Shorter bios

Douglas Anderson, composer:

Douglas Anderson is a composer, conductor, educator, and producer who has been active in the New York area for 45 years.  He studied music and psychology at Columbia University, where his three degrees culminated in a doctorate in music composition in 1980.  His professional career began as a jazz musician at the age of 12, and he performed widely in the Eastern U.S. before moving to New York to attend college. He made his professional conducting debut at the Beacon Theater on Broadway, leading the Boston Ballet in a run of Peter and the Wolf (1973).

Dr. Anderson’s compositions include chamber works, orchestral works, concerti, vocal music (including synthesized voice), electronic music, radio drama, jazz, film, and musical theater, as well as many choral arrangements.  Important categories of works include song cycles (My Year, My Life and Cassandra Songs), chamber symphonies (on a CD entitled Douglas Anderson Chamber Symphonies 2, 3, & 4 released on Ravello), and a series of engaging works for solo instruments.

His music has been heard around the world for decades, notably on Voice of America radio abroad, and nationally in radio dramas broadcast on NPR’s The Radio Stage: “Romance Concerto,” “The Sound of Fear Clapping,” and “The King of Jazz”.  He composed music for an Internet ‘opera of blood’ on SCIFI.com entitled The Moon Moth.  Theater works include four operas to librettos by Andrew Joffe: Faust Triumphant, Medea in Exile, Through/In, and Antigone Sings.

In 1991 his music was presented in a retrospective concert by the New Renaissance Chamber Artists. His chamber opera Faust Triumphant was premiered in 1995 at the International Faust Festival and was revived in a production in 2016 by the American Chamber Opera Company.  In 2009 he was a guest composer at the Bar Harbor (Maine) Music Festival.  For 2011 he was a featured composer on eightstringsandawhistle.com.   For the 2012-13 season he was composer-in-residence for A Potpourri of Song, in Brooklyn, NY.

 

He is on the faculty of the Borough of Manhattan Community College/CUNY, where he is Professor of Music and was for 14 years Chairman of the Music and Art Department.
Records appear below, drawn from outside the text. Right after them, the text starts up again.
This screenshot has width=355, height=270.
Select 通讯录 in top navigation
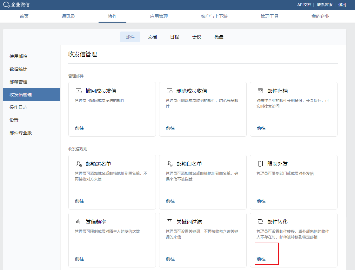(x=68, y=16)
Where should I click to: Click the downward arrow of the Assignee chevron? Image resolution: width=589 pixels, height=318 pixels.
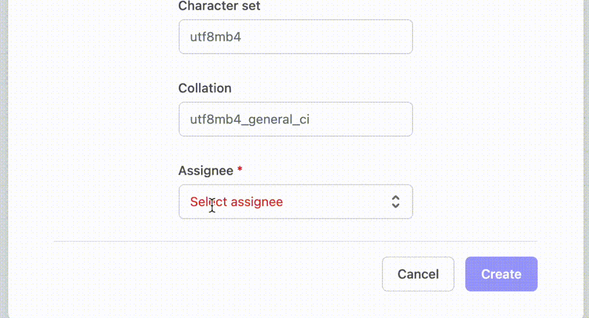point(396,206)
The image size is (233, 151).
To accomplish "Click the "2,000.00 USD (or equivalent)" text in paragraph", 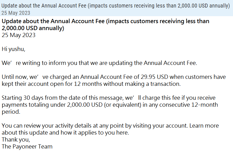I will point(104,105).
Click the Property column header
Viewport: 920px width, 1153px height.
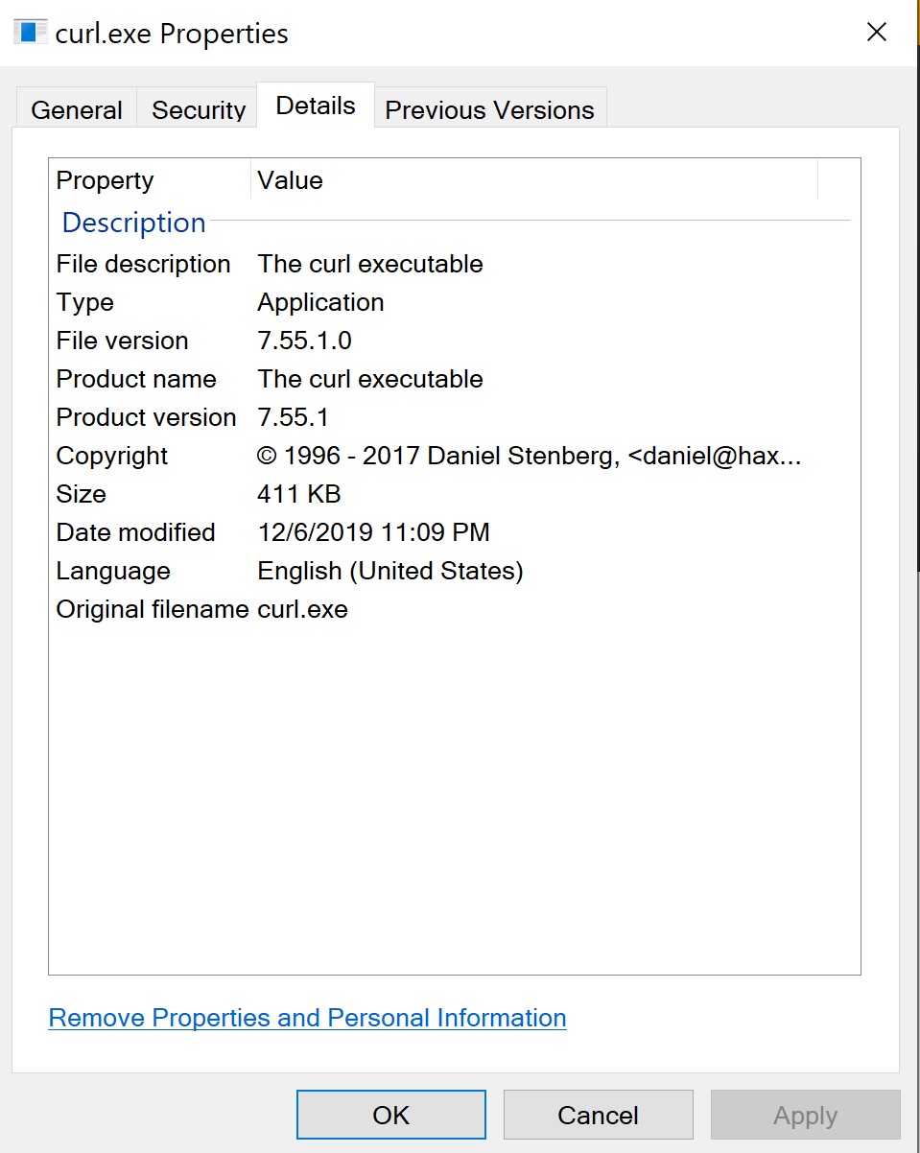(x=105, y=180)
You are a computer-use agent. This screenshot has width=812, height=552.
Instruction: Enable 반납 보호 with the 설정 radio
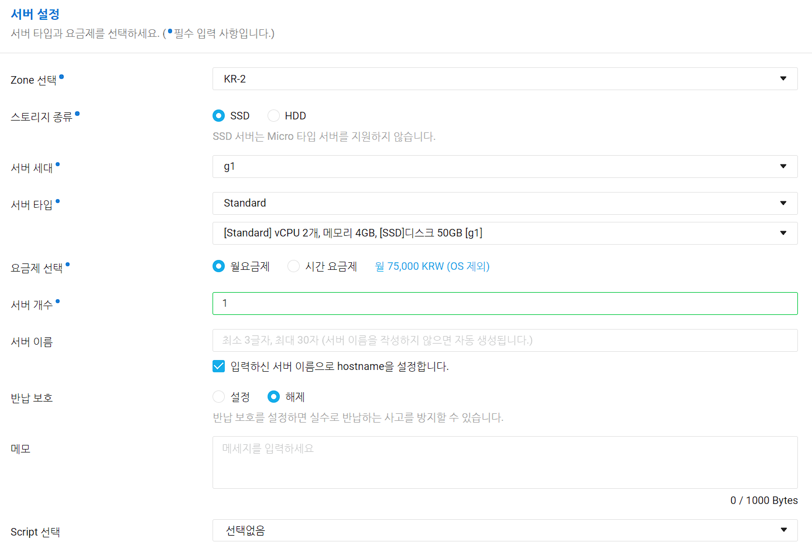[x=219, y=397]
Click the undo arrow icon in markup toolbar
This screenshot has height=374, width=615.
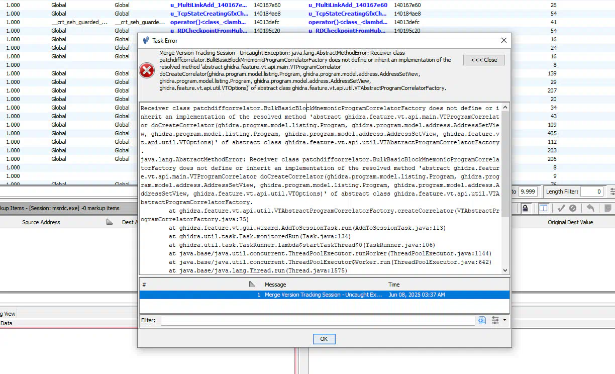coord(591,208)
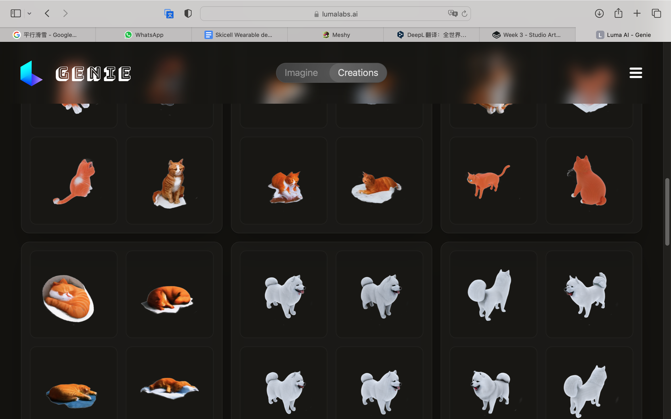Toggle the Safari sidebar icon
Screen dimensions: 671x419
tap(16, 13)
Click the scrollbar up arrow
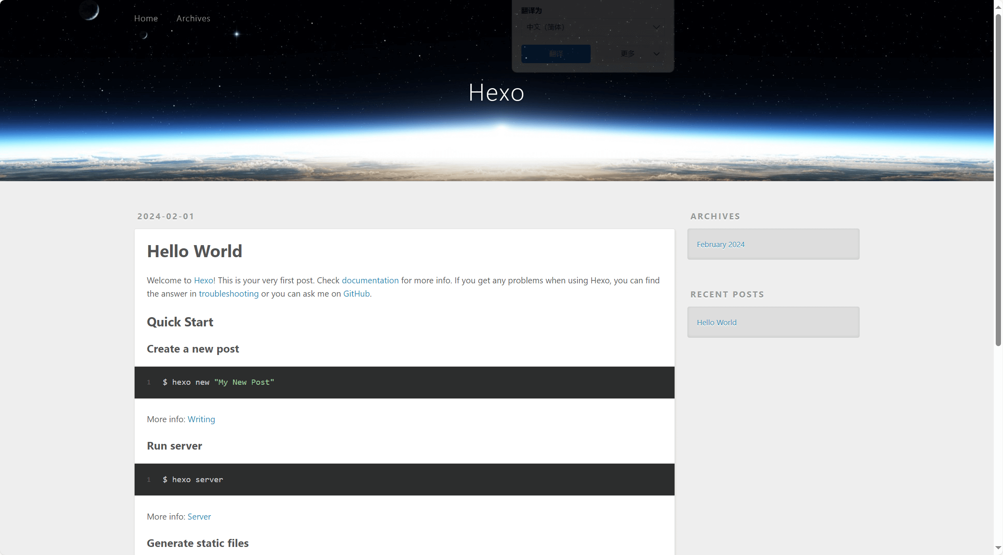1003x555 pixels. pos(998,7)
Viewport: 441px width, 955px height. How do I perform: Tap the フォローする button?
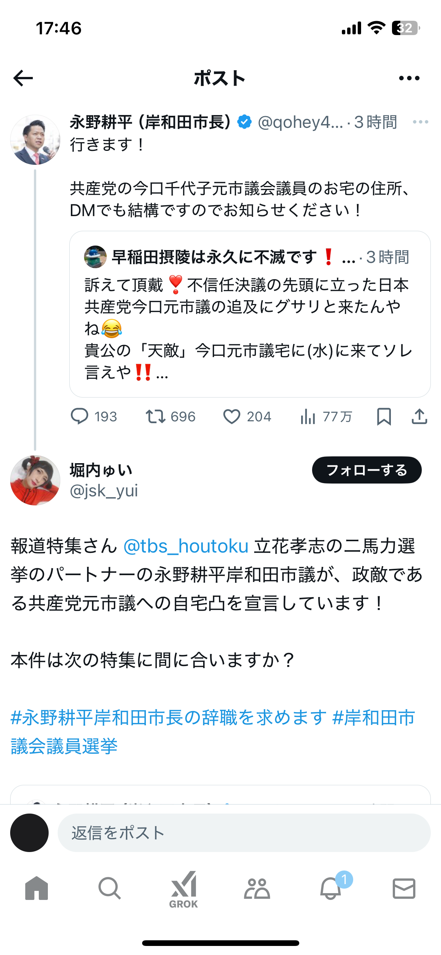(x=366, y=470)
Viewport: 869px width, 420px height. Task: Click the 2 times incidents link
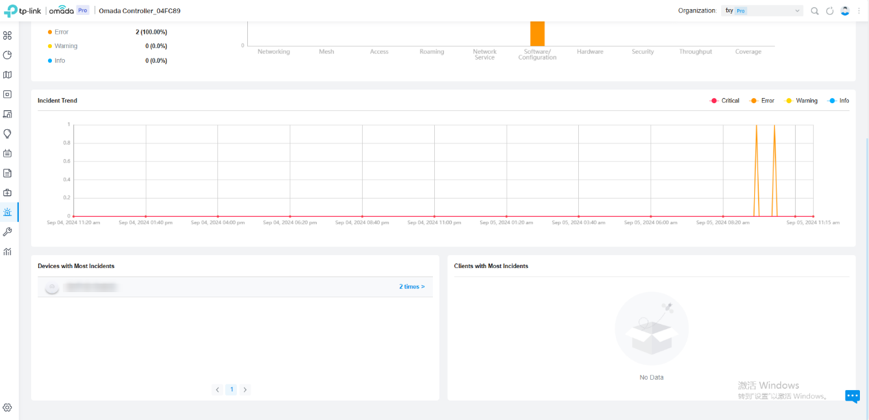[411, 286]
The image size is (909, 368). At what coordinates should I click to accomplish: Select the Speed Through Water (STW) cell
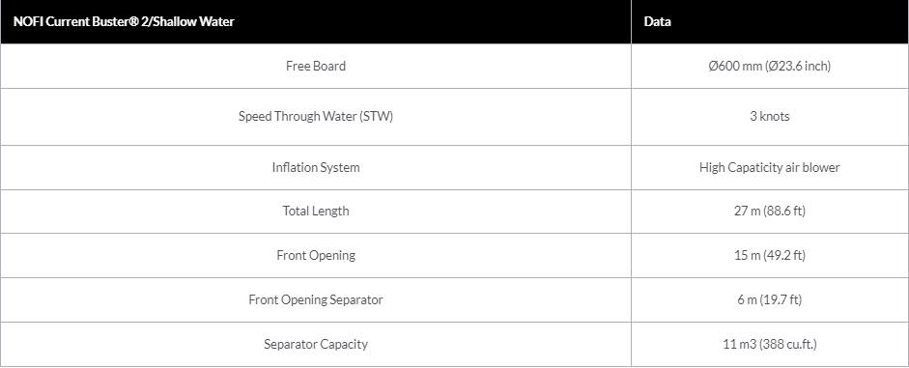(315, 117)
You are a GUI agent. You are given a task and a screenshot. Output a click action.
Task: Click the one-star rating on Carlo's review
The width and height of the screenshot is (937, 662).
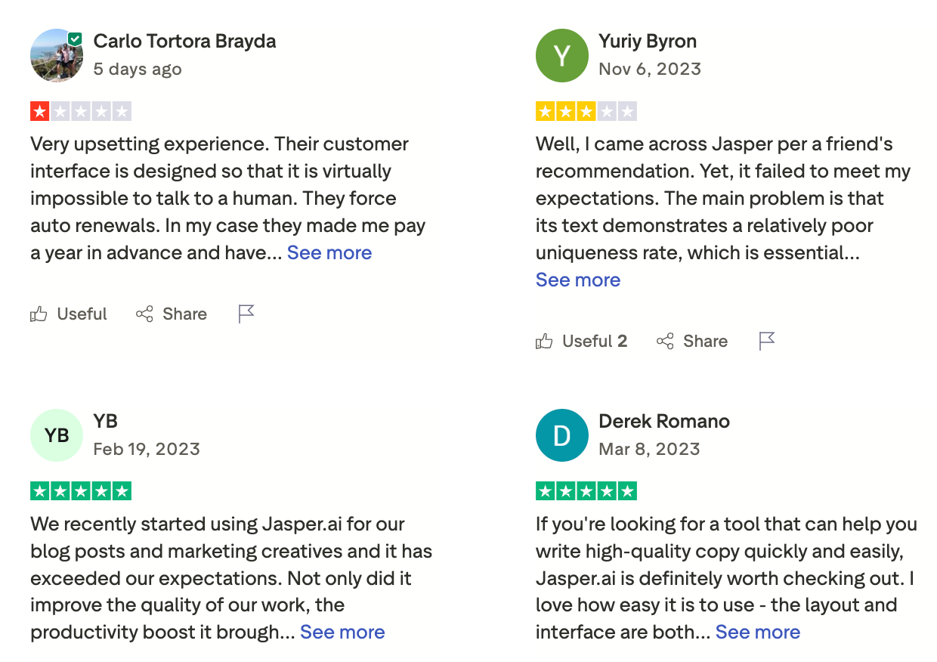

Composition teachers include Mario Davidovsky, Harvey Sollberger, Vladimir Ussachevsky, Chou Wen-chung, and Charles Wuorinen.

 

Douglas Anderson, conductor:

A conductor equally adept with theatrical, vocal, and instrumental music, Douglas K. Anderson has since his debut (with the Boston Ballet in 1973) conducted a great variety of ensembles and over 75 premieres, including the first electronic music opera and the first concerto for steel drum and orchestra. His repertoire includes standard operas, symphonic and choral music, as well as a wide range of unusual works from all eras. His operatic repertoire alone consists of over 100 complete operas conducted in over 400 performances.  Reviews (in national as well as local publications) regularly contain phrases such as “excellently conducted”, “musically polished”, and “eloquent”. He is in regular demand as a guest conductor, and is currently the Conductor of the Downtown Symphony, the Director of the Putnam Chorale, and Conductor of the American Chamber Opera Company.

In 1984 he founded the American Chamber Opera Company, a professional company that performs new and old chamber operas in English.  To date the ACOC has presented 65 productions, including 26 premieres. The company has been featured on local, national, and international radio, including National Public Radio, the Pacifica network, and Voice of America.

With the Downtown Symphony, Douglas Anderson conducts 4 to 5 concerts a season, including an annual Messiah Singalong (since 1988), and an annual opera in concert on the terrace (since 1992).  In 1991 he received a citation from New York City Mayor David Dinkins for “making live symphonic music available to new audiences,” and the orchestra’s 25th annual Messiah Singalong in 2012 led Manhattan Borough President Scott Stringer to proclaim December 16, 2012 “Downtown Symphony Orchestra Appreciation Day”

Dr. Anderson began his tenure with the Putnam Chorale, in Dec., 2001 conducting acclaimed performances of major choral works in 6-10 performances each year, including annual Pops concerts, Messiah Singalongs, and Summer Sings.

He is currently on the faculty of the Borough of Manhattan Community College/CUNY, where he is a Professor of Music and was for 14 years Chairman of the Music and Art Department.

His conducting teachers have included Neemi Järvi, Carl Bamberger, Richard Lert, Max Rudolf and Howard Shanet.